* [The task]
Lay out the material below as a Markdown table with the columns Row and Line. Give each nonblank line its own row, numbered in order, and leave out blank lines.

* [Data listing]
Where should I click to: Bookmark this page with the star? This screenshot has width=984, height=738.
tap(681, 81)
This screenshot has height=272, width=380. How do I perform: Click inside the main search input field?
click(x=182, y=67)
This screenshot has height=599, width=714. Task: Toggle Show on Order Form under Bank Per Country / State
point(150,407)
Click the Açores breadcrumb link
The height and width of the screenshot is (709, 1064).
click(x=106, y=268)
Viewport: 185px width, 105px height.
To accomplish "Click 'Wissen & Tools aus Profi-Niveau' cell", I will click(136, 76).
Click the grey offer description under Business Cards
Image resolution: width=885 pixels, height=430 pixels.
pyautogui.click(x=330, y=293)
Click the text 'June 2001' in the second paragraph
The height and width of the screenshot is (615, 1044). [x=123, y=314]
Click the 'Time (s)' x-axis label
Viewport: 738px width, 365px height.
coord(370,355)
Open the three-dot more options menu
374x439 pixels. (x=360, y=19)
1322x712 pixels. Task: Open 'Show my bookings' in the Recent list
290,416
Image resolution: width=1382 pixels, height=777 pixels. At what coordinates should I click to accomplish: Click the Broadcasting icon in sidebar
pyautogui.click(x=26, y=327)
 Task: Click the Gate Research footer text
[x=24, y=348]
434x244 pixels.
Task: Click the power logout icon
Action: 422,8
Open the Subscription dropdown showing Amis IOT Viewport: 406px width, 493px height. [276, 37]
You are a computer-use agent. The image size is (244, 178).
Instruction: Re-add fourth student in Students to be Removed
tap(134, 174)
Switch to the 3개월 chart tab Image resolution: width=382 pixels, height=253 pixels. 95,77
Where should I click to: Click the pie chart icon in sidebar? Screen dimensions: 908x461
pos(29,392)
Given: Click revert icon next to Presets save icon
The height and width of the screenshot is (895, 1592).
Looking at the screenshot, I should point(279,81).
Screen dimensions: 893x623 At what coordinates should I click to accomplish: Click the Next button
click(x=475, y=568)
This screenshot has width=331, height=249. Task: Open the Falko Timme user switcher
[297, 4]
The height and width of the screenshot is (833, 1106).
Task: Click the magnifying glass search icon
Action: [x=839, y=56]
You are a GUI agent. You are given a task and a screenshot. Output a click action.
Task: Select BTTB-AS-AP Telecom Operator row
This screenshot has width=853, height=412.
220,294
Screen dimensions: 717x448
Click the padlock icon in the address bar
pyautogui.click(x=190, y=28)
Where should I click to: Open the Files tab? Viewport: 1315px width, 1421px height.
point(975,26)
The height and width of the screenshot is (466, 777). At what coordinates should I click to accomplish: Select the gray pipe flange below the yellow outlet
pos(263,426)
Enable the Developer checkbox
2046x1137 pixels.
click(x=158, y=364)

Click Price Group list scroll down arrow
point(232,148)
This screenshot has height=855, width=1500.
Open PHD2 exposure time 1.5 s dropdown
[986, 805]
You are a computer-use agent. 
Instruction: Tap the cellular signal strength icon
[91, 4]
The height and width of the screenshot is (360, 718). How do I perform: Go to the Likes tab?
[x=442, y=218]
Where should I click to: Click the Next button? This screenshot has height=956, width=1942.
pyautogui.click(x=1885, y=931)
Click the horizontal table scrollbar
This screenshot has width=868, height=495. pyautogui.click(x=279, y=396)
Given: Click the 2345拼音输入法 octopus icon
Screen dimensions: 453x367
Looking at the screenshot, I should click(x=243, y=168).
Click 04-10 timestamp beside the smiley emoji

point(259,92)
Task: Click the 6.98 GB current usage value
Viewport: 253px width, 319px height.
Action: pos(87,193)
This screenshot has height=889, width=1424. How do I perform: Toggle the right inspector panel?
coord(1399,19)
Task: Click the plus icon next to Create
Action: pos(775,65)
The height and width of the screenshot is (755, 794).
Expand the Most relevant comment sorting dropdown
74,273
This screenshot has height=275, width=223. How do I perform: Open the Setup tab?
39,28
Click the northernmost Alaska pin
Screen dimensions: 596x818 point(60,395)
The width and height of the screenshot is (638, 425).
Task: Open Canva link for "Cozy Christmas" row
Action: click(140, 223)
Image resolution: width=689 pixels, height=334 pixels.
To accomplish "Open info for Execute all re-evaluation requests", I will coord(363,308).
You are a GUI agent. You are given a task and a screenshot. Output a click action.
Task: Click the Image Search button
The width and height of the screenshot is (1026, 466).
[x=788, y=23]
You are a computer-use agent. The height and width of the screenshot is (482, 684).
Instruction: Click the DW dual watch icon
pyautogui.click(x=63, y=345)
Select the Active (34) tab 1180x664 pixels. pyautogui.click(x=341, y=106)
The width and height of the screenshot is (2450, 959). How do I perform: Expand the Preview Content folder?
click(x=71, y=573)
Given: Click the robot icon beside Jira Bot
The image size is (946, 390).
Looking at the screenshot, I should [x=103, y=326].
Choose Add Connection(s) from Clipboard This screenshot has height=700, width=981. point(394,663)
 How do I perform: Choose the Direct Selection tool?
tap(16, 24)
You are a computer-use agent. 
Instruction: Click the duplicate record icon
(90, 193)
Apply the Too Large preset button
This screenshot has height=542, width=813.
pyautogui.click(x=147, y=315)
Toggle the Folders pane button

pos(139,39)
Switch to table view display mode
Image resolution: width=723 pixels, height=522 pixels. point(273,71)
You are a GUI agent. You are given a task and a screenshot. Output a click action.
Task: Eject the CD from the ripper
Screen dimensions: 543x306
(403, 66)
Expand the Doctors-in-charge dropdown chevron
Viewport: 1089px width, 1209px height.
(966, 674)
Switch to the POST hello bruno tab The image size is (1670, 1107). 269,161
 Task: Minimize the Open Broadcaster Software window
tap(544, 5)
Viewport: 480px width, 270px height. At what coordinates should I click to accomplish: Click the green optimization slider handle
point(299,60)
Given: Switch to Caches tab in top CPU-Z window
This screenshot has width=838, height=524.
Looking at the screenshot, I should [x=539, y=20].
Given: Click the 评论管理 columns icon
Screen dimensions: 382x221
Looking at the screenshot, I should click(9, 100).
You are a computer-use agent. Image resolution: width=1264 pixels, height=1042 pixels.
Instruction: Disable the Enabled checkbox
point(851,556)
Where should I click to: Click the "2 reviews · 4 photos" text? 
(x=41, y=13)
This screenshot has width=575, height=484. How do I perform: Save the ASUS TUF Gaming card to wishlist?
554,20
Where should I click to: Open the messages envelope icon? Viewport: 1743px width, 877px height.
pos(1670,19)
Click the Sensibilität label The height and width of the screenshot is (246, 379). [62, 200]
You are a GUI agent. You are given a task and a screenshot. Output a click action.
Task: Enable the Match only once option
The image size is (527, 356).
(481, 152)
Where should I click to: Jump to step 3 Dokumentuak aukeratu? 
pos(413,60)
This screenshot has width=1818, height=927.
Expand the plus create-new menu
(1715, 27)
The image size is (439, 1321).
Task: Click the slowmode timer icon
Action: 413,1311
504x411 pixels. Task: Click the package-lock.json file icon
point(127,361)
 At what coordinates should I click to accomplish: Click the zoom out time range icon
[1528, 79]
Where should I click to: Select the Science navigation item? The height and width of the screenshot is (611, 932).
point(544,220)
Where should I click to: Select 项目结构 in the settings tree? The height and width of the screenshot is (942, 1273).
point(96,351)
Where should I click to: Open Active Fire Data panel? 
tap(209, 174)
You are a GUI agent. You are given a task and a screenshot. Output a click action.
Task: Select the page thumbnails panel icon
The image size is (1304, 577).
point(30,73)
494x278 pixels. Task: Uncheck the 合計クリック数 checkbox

* [Exercise solution]
| Row | Line |
|---|---|
| 1 | Where should I click to: Bookmark this page with the star? This screenshot has width=984, height=738. |
| 2 | tap(681, 81) |
| 3 | This screenshot has height=272, width=380. How do I perform: Click inside the main search input field? |
| 4 | click(x=182, y=67) |
| 5 | This screenshot has height=599, width=714. Task: Toggle Show on Order Form under Bank Per Country / State |
| 6 | point(150,407) |
| 7 | Click the Açores breadcrumb link |
| 8 | The height and width of the screenshot is (709, 1064). |
| 9 | click(x=106, y=268) |
| 10 | Viewport: 185px width, 105px height. |
| 11 | To accomplish "Click 'Wissen & Tools aus Profi-Niveau' cell", I will click(136, 76). |
| 12 | Click the grey offer description under Business Cards |
| 13 | Image resolution: width=885 pixels, height=430 pixels. |
| 14 | pyautogui.click(x=330, y=293) |
| 15 | Click the text 'June 2001' in the second paragraph |
| 16 | The height and width of the screenshot is (615, 1044). [x=123, y=314] |
| 17 | Click the 'Time (s)' x-axis label |
| 18 | Viewport: 738px width, 365px height. |
| 19 | coord(370,355) |
| 20 | Open the three-dot more options menu |
| 21 | 374x439 pixels. (x=360, y=19) |
| 22 | 1322x712 pixels. Task: Open 'Show my bookings' in the Recent list |
| 23 | 290,416 |
| 24 | Image resolution: width=1382 pixels, height=777 pixels. At what coordinates should I click to accomplish: Click the Broadcasting icon in sidebar |
| 25 | pyautogui.click(x=26, y=327) |
| 26 |  Task: Click the Gate Research footer text |
| 27 | [x=24, y=348] |
| 28 | 434x244 pixels. |
| 29 | Task: Click the power logout icon |
| 30 | Action: 422,8 |
| 31 | Open the Subscription dropdown showing Amis IOT Viewport: 406px width, 493px height. [276, 37] |
| 32 | You are a computer-use agent. The image size is (244, 178). |
| 33 | Instruction: Re-add fourth student in Students to be Removed |
| 34 | tap(134, 174) |
| 35 | Switch to the 3개월 chart tab Image resolution: width=382 pixels, height=253 pixels. 95,77 |
| 36 | Where should I click to: Click the pie chart icon in sidebar? Screen dimensions: 908x461 |
| 37 | pos(29,392) |
| 38 | Given: Click revert icon next to Presets save icon |
| 39 | The height and width of the screenshot is (895, 1592). |
| 40 | Looking at the screenshot, I should point(279,81). |
| 41 | Screen dimensions: 893x623 At what coordinates should I click to accomplish: Click the Next button |
| 42 | click(x=475, y=568) |
| 43 | This screenshot has width=331, height=249. Task: Open the Falko Timme user switcher |
| 44 | [297, 4] |
| 45 | The height and width of the screenshot is (833, 1106). |
| 46 | Task: Click the magnifying glass search icon |
| 47 | Action: [x=839, y=56] |
| 48 | You are a GUI agent. You are given a task and a screenshot. Output a click action. |
| 49 | Task: Select BTTB-AS-AP Telecom Operator row |
| 50 | This screenshot has width=853, height=412. |
| 51 | 220,294 |
| 52 | Screen dimensions: 717x448 |
| 53 | Click the padlock icon in the address bar |
| 54 | pyautogui.click(x=190, y=28) |
| 55 | Where should I click to: Open the Files tab? Viewport: 1315px width, 1421px height. |
| 56 | point(975,26) |
| 57 | The height and width of the screenshot is (466, 777). At what coordinates should I click to accomplish: Select the gray pipe flange below the yellow outlet |
| 58 | pos(263,426) |
| 59 | Enable the Developer checkbox |
| 60 | 2046x1137 pixels. |
| 61 | click(x=158, y=364) |
| 62 | Click Price Group list scroll down arrow |
| 63 | point(232,148) |
| 64 | This screenshot has height=855, width=1500. |
| 65 | Open PHD2 exposure time 1.5 s dropdown |
| 66 | [986, 805] |
| 67 | You are a computer-use agent.  |
| 68 | Instruction: Tap the cellular signal strength icon |
| 69 | [91, 4] |
| 70 | The height and width of the screenshot is (360, 718). How do I perform: Go to the Likes tab? |
| 71 | [x=442, y=218] |
| 72 | Where should I click to: Click the Next button? This screenshot has height=956, width=1942. |
| 73 | pyautogui.click(x=1885, y=931) |
| 74 | Click the horizontal table scrollbar |
| 75 | This screenshot has width=868, height=495. pyautogui.click(x=279, y=396) |
| 76 | Given: Click the 2345拼音输入法 octopus icon |
| 77 | Screen dimensions: 453x367 |
| 78 | Looking at the screenshot, I should click(x=243, y=168). |
| 79 | Click 04-10 timestamp beside the smiley emoji |
| 80 | point(259,92) |
| 81 | Task: Click the 6.98 GB current usage value |
| 82 | Viewport: 253px width, 319px height. |
| 83 | Action: pos(87,193) |
| 84 | This screenshot has height=889, width=1424. How do I perform: Toggle the right inspector panel? |
| 85 | coord(1399,19) |
| 86 | Task: Click the plus icon next to Create |
| 87 | Action: pos(775,65) |
| 88 | The height and width of the screenshot is (755, 794). |
| 89 | Expand the Most relevant comment sorting dropdown |
| 90 | 74,273 |
| 91 | This screenshot has height=275, width=223. How do I perform: Open the Setup tab? |
| 92 | 39,28 |
| 93 | Click the northernmost Alaska pin |
| 94 | Screen dimensions: 596x818 point(60,395) |
| 95 | The width and height of the screenshot is (638, 425). |
| 96 | Task: Open Canva link for "Cozy Christmas" row |
| 97 | Action: click(140, 223) |
| 98 | Image resolution: width=689 pixels, height=334 pixels. |
| 99 | To accomplish "Open info for Execute all re-evaluation requests", I will coord(363,308). |
| 100 | You are a GUI agent. You are given a task and a screenshot. Output a click action. |
| 101 | Task: Click the Image Search button |
| 102 | The width and height of the screenshot is (1026, 466). |
| 103 | [x=788, y=23] |
| 104 | You are a computer-use agent. The height and width of the screenshot is (482, 684). |
| 105 | Instruction: Click the DW dual watch icon |
| 106 | pyautogui.click(x=63, y=345) |
| 107 | Select the Active (34) tab 1180x664 pixels. pyautogui.click(x=341, y=106) |
| 108 | The width and height of the screenshot is (2450, 959). How do I perform: Expand the Preview Content folder? |
| 109 | click(x=71, y=573) |
| 110 | Given: Click the robot icon beside Jira Bot |
| 111 | The image size is (946, 390). |
| 112 | Looking at the screenshot, I should [x=103, y=326]. |
| 113 | Choose Add Connection(s) from Clipboard This screenshot has height=700, width=981. point(394,663) |
| 114 |  How do I perform: Choose the Direct Selection tool? |
| 115 | tap(16, 24) |
| 116 | You are a computer-use agent.  |
| 117 | Instruction: Click the duplicate record icon |
| 118 | (90, 193) |
| 119 | Apply the Too Large preset button |
| 120 | This screenshot has height=542, width=813. |
| 121 | pyautogui.click(x=147, y=315) |
| 122 | Toggle the Folders pane button |
| 123 | pos(139,39) |
| 124 | Switch to table view display mode |
| 125 | Image resolution: width=723 pixels, height=522 pixels. point(273,71) |
| 126 | You are a GUI agent. You are given a task and a screenshot. Output a click action. |
| 127 | Task: Eject the CD from the ripper |
| 128 | Screen dimensions: 543x306 |
| 129 | (403, 66) |
| 130 | Expand the Doctors-in-charge dropdown chevron |
| 131 | Viewport: 1089px width, 1209px height. |
| 132 | (966, 674) |
| 133 | Switch to the POST hello bruno tab The image size is (1670, 1107). 269,161 |
| 134 |  Task: Minimize the Open Broadcaster Software window |
| 135 | tap(544, 5) |
| 136 | Viewport: 480px width, 270px height. At what coordinates should I click to accomplish: Click the green optimization slider handle |
| 137 | point(299,60) |
| 138 | Given: Switch to Caches tab in top CPU-Z window |
| 139 | This screenshot has width=838, height=524. |
| 140 | Looking at the screenshot, I should [x=539, y=20]. |
| 141 | Given: Click the 评论管理 columns icon |
| 142 | Screen dimensions: 382x221 |
| 143 | Looking at the screenshot, I should click(9, 100). |
| 144 | You are a computer-use agent. Image resolution: width=1264 pixels, height=1042 pixels. |
| 145 | Instruction: Disable the Enabled checkbox |
| 146 | point(851,556) |
| 147 | Where should I click to: Click the "2 reviews · 4 photos" text?  |
| 148 | (x=41, y=13) |
| 149 | This screenshot has width=575, height=484. How do I perform: Save the ASUS TUF Gaming card to wishlist? |
| 150 | 554,20 |
| 151 | Where should I click to: Open the messages envelope icon? Viewport: 1743px width, 877px height. |
| 152 | pos(1670,19) |
| 153 | Click the Sensibilität label The height and width of the screenshot is (246, 379). [62, 200] |
| 154 | You are a GUI agent. You are given a task and a screenshot. Output a click action. |
| 155 | Task: Enable the Match only once option |
| 156 | The image size is (527, 356). |
| 157 | (481, 152) |
| 158 | Where should I click to: Jump to step 3 Dokumentuak aukeratu?  |
| 159 | pos(413,60) |
| 160 | This screenshot has width=1818, height=927. |
| 161 | Expand the plus create-new menu |
| 162 | (1715, 27) |
| 163 | The image size is (439, 1321). |
| 164 | Task: Click the slowmode timer icon |
| 165 | Action: 413,1311 |
| 166 | 504x411 pixels. Task: Click the package-lock.json file icon |
| 167 | point(127,361) |
| 168 |  At what coordinates should I click to accomplish: Click the zoom out time range icon |
| 169 | [1528, 79] |
| 170 | Where should I click to: Select the Science navigation item? The height and width of the screenshot is (611, 932). |
| 171 | point(544,220) |
| 172 | Where should I click to: Select 项目结构 in the settings tree? The height and width of the screenshot is (942, 1273). |
| 173 | point(96,351) |
| 174 | Where should I click to: Open Active Fire Data panel?  |
| 175 | tap(209, 174) |
| 176 | You are a GUI agent. You are given a task and a screenshot. Output a click action. |
| 177 | Task: Select the page thumbnails panel icon |
| 178 | The image size is (1304, 577). |
| 179 | point(30,73) |
| 180 | 494x278 pixels. Task: Uncheck the 合計クリック数 checkbox |